CVE-2026-58593
WysokieCVSS 7.5Prawdopodobieństwo exploitacji (EPSS)
Niskie ryzykoPercentyl 9 — wyżej niż 9% wszystkich znanych CVE
Streszczenie
Podatność w NodeBB umożliwia zdalnemu atakującemu podszywanie się pod dowolnego lokalnego użytkownika, w tym administratora, poprzez wysyłanie sfabrykowanych postów i prywatnych wiadomości za pomocą protokołu ActivityPub. Problem wynika z braku weryfikacji, czy uwierzytelniony zdalny aktor jest faktycznym autorem obiektu ActivityPub.
Ocena ryzyka
Atakujący może przejąć tożsamość dowolnego użytkownika (w tym administratora) i publikować treści lub wysyłać prywatne wiadomości pod jego nazwiskiem, co prowadzi do naruszenia integralności danych, zaufania użytkowników i potencjalnych ataków socjotechnicznych.
Rekomendacja
Należy natychmiast zaktualizować NodeBB do wersji, która zawiera poprawkę wymuszającą weryfikację atrybutu attributedTo z uwierzytelnionym aktorem. Jeśli aktualizacja nie jest możliwa, rozważ tymczasowe wyłączenie funkcji ActivityPub/federation.

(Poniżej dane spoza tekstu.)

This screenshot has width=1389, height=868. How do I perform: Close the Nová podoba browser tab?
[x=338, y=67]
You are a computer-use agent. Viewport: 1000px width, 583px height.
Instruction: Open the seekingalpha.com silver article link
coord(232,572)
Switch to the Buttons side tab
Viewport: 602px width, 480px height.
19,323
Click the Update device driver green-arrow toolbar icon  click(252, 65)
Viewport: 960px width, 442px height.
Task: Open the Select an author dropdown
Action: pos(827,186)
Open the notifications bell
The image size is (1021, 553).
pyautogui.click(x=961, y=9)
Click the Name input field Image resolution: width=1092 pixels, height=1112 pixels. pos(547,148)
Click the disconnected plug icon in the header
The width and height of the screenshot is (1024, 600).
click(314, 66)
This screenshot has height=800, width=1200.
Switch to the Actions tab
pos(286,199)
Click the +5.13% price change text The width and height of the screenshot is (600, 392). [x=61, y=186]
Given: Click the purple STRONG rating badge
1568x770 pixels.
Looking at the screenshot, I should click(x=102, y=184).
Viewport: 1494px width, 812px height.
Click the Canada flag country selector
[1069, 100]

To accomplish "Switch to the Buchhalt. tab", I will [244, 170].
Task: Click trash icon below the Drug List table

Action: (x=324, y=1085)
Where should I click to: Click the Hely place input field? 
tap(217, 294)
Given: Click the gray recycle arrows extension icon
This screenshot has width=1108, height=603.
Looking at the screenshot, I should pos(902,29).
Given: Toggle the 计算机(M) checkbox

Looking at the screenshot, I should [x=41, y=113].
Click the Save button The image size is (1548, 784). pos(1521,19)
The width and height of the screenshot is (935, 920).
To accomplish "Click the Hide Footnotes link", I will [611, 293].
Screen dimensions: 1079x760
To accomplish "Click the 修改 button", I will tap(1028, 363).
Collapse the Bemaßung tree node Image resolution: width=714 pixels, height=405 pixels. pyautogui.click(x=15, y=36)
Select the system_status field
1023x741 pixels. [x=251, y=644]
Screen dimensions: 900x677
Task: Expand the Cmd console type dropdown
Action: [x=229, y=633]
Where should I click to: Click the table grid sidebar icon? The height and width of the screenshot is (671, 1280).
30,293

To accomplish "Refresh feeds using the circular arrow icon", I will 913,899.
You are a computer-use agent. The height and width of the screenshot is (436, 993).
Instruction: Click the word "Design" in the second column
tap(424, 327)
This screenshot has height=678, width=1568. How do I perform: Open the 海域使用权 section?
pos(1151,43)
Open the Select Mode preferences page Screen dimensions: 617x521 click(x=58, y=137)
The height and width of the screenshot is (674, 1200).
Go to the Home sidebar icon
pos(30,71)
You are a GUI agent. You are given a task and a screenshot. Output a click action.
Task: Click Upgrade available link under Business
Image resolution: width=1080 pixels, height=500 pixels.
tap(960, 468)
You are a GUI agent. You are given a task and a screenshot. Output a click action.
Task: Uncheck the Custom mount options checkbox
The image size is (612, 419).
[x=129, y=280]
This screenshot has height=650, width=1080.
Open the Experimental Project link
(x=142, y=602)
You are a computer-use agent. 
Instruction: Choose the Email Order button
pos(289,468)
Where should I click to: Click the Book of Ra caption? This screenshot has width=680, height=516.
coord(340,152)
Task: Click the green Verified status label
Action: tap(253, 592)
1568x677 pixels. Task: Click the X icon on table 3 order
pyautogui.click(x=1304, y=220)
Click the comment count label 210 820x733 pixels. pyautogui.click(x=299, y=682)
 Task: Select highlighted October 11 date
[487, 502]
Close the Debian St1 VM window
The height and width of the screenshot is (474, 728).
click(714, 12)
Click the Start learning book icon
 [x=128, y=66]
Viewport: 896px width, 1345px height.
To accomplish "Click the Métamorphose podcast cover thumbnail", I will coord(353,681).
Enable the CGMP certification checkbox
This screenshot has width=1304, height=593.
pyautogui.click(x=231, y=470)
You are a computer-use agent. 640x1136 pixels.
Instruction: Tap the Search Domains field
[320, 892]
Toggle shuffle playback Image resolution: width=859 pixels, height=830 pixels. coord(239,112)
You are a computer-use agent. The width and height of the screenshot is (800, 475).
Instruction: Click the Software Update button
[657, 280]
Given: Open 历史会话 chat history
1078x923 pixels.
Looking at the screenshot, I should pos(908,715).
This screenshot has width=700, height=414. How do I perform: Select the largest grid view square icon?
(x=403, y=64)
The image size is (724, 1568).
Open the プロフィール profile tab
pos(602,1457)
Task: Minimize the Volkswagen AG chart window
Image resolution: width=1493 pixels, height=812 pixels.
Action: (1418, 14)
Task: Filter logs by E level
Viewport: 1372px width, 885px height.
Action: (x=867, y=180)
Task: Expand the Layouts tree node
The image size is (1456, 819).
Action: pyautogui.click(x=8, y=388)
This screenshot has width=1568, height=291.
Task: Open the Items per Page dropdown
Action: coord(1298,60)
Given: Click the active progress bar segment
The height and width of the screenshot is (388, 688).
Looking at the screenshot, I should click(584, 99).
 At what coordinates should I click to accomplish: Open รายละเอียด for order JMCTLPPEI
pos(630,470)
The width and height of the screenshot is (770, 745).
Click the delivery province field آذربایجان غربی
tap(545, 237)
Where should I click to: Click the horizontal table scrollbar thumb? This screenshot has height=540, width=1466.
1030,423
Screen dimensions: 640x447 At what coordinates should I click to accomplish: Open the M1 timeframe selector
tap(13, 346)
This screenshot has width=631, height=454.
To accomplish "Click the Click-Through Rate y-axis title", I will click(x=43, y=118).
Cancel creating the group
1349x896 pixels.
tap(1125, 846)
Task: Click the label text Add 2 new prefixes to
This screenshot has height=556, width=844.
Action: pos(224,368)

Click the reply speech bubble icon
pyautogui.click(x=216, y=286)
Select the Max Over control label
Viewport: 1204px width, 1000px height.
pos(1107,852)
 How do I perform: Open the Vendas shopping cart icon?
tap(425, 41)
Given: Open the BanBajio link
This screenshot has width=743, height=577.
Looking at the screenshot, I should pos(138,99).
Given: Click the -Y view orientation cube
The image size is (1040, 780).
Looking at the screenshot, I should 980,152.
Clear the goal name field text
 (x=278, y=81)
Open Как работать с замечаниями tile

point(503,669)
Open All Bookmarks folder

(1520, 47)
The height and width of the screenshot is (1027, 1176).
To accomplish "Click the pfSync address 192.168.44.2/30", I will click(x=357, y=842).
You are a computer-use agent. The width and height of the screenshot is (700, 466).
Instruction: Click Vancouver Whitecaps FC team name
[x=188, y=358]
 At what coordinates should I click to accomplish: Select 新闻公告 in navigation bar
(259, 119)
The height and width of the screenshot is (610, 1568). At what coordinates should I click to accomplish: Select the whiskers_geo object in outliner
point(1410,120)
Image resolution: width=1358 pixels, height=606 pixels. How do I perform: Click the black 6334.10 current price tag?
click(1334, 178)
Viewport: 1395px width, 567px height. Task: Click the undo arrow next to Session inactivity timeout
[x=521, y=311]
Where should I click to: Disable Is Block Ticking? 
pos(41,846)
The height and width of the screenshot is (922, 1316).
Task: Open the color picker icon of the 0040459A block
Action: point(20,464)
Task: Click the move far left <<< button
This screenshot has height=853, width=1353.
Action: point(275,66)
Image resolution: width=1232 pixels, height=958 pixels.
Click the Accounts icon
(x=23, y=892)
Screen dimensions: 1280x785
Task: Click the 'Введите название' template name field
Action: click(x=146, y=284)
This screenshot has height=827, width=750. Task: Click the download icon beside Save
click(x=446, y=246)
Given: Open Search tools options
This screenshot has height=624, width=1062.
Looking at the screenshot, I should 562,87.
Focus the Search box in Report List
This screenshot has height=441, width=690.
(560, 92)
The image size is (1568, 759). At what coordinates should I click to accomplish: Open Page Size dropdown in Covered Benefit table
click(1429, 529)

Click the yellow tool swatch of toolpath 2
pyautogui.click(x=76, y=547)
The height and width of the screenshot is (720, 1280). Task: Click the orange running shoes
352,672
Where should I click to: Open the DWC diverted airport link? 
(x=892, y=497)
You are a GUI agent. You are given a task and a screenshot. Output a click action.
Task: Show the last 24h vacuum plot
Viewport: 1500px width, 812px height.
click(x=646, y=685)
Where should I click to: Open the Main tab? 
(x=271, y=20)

Oryginalny opis (angielski, źródło NVD)
NodeBB does not bind the claimed author of an inbound ActivityPub object to the authenticated remote actor. The inbound middleware verifies the HTTP-signature actor and checks the origin of object.id, but never validates that attributedTo corresponds to the sender. In the object mock, attributedTo is used directly as a uid, and actors.assert silently ignores numeric identifiers (filtering them out without re-deriving the uid), so a federated remote actor can set attributedTo to a bare numeric value such as 1 and have the resulting post or private message created with that local uid as author, including the administrator account. This lets a remote attacker forge posts and direct messages attributed to arbitrary local users. Requires the ActivityPub/federation feature to be enabled.